» **What the task requires**: In the entries below, find the line with "Click the thermometer photo in question 3" and the line with "Given: Toggle the Comments pane in status bar"; reproduce those two lines and all lines between them exactly, without pictures.
╭─ Dataset entries
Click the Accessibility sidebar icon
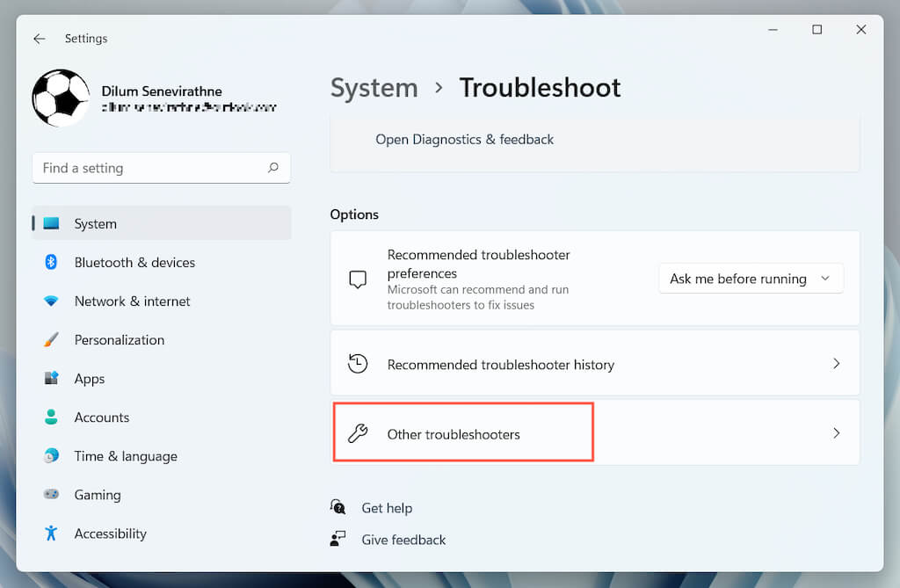 pyautogui.click(x=53, y=533)
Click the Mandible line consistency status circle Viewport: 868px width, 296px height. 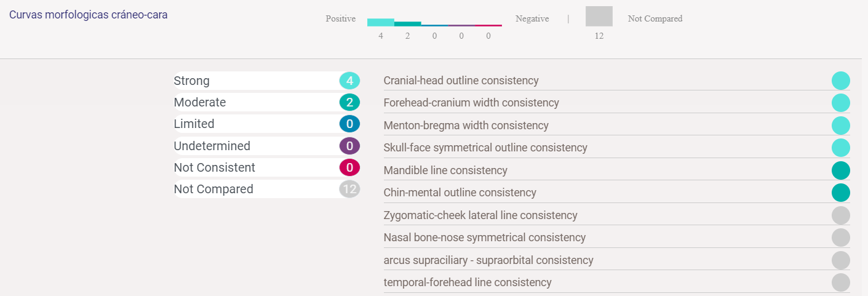pyautogui.click(x=840, y=170)
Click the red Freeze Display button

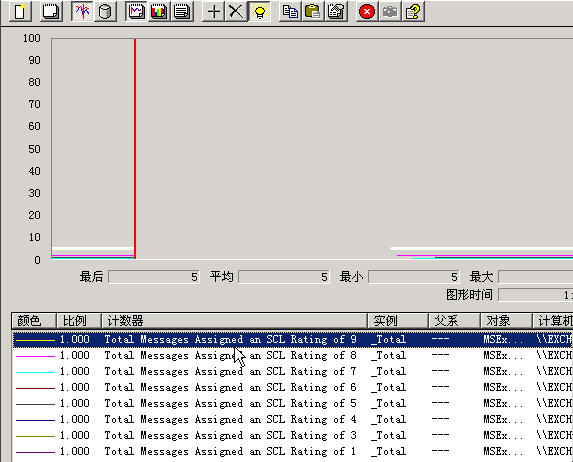point(367,11)
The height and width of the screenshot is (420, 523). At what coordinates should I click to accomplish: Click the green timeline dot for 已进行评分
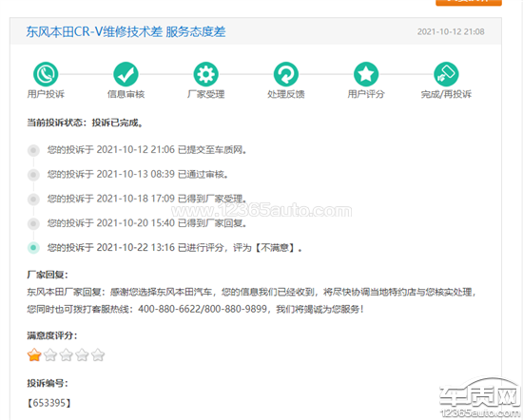(x=33, y=248)
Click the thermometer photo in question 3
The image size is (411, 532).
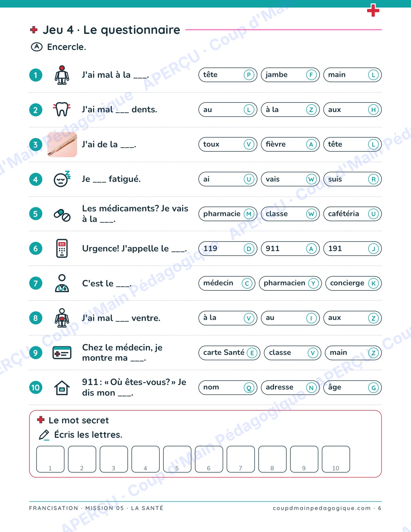click(x=62, y=145)
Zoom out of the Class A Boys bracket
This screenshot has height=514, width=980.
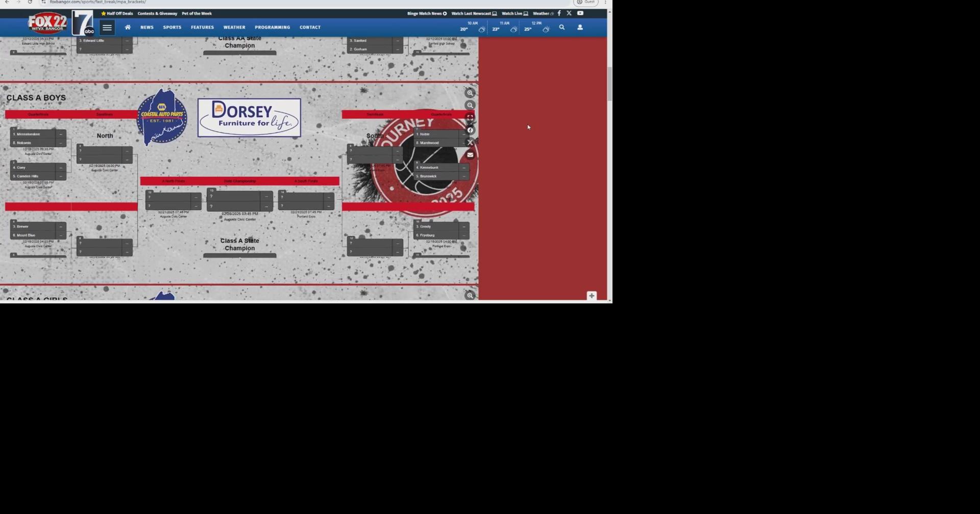(470, 106)

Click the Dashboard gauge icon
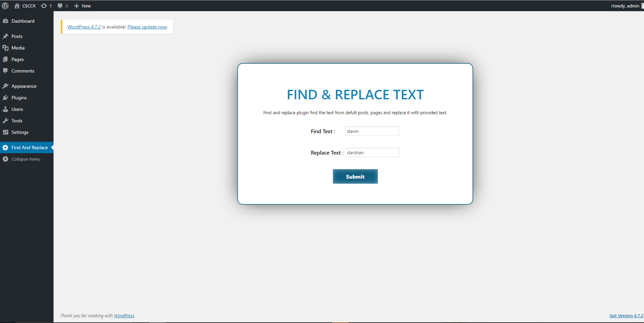(5, 21)
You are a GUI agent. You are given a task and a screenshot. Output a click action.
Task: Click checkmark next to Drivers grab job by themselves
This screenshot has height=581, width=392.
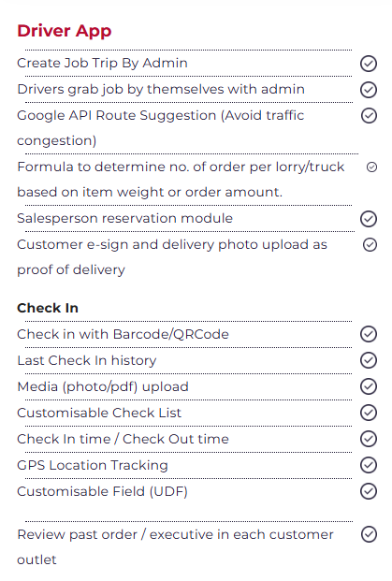(369, 89)
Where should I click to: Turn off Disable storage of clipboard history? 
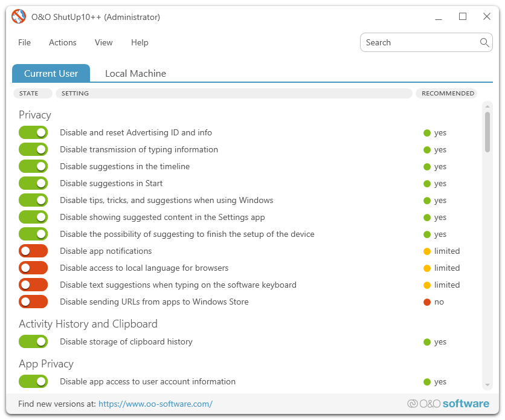[x=33, y=341]
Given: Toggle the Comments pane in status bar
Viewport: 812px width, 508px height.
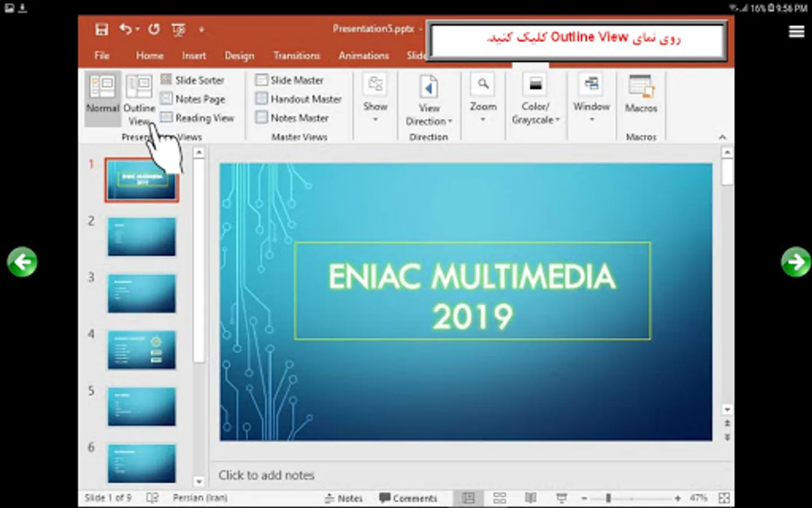Looking at the screenshot, I should pyautogui.click(x=408, y=498).
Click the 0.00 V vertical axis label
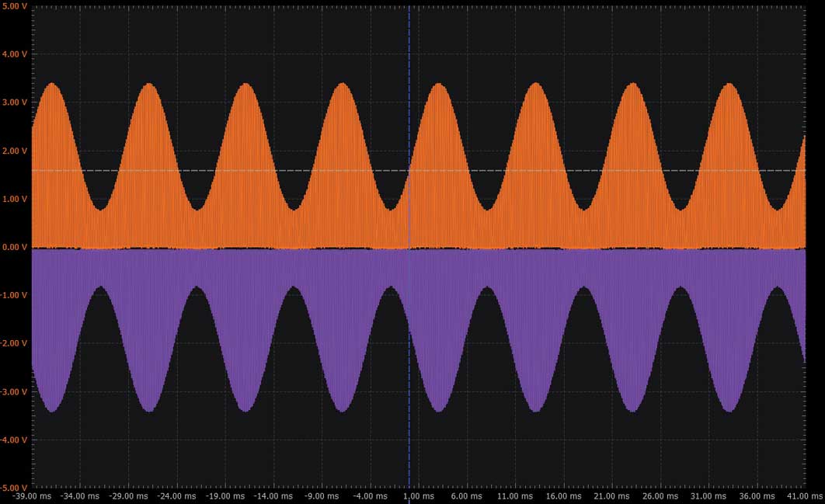Screen dimensions: 825x504 click(14, 247)
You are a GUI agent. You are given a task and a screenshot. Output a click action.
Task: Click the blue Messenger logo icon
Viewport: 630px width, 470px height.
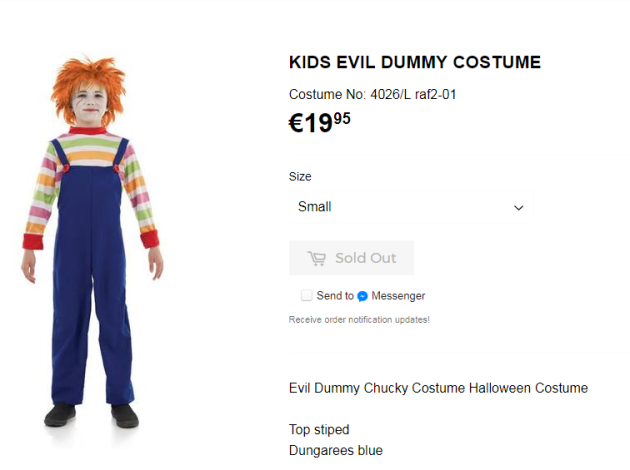(362, 296)

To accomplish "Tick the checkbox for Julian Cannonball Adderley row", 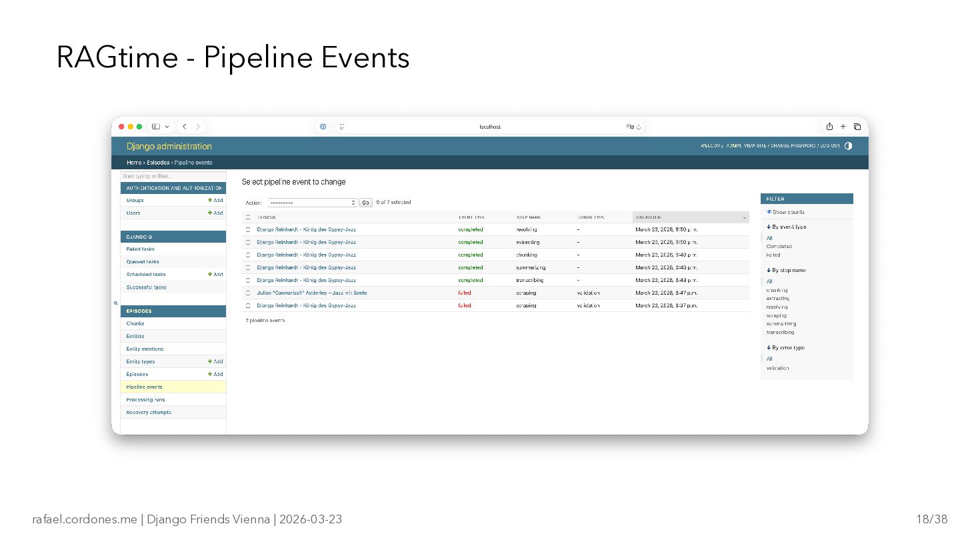I will tap(248, 293).
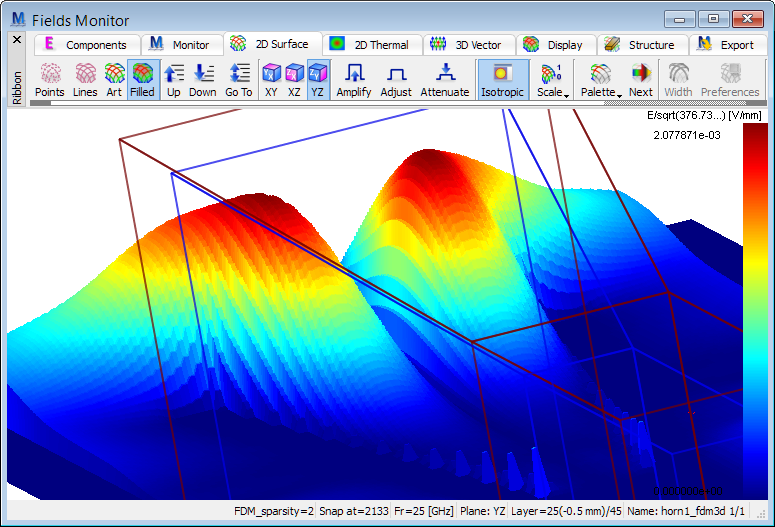Switch to the 2D Thermal tab
Viewport: 775px width, 527px height.
[x=369, y=44]
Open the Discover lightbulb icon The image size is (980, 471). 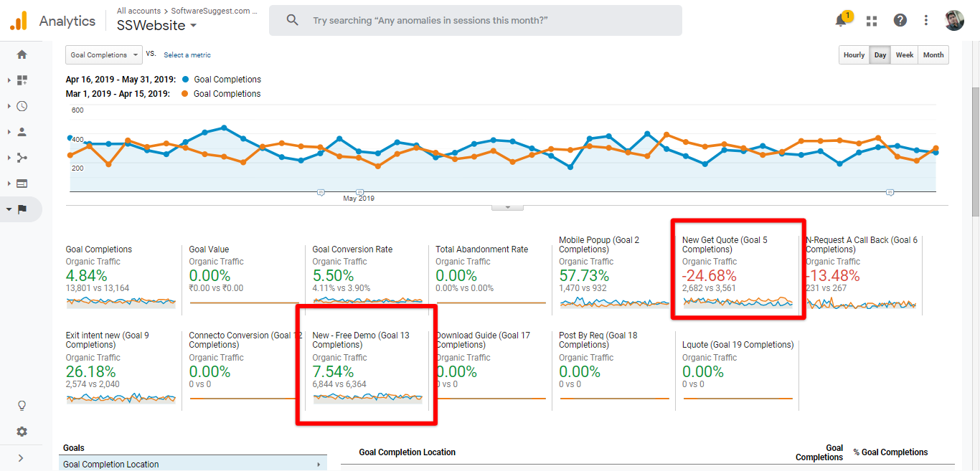point(22,405)
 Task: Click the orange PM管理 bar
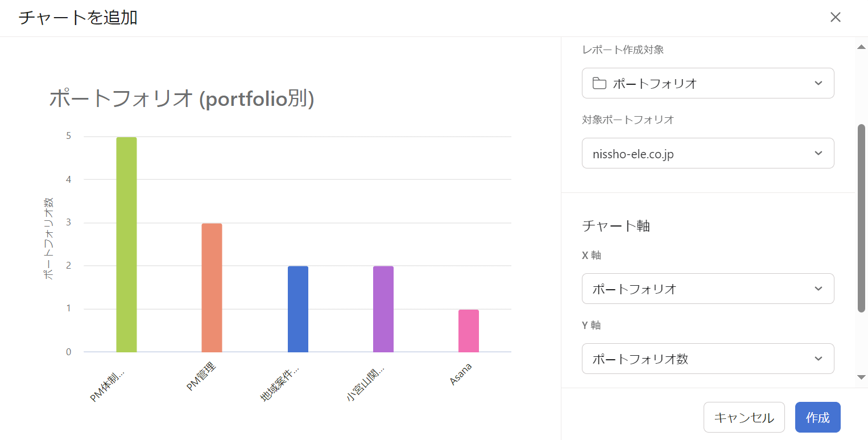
╰─
» **Response area**:
Click the thermometer photo in question 3
The image size is (411, 532).
click(x=62, y=145)
Zoom out of the Class A Boys bracket
This screenshot has height=514, width=980.
(470, 106)

Click the Dashboard gauge icon
(5, 21)
You are a GUI agent. You are given a task and a screenshot. Output a click action.
Task: Click checkmark next to Drivers grab job by themselves
This screenshot has height=581, width=392.
(369, 89)
Where should I click to: Turn off Disable storage of clipboard history? 
[x=33, y=341]
Given: Toggle the Comments pane in status bar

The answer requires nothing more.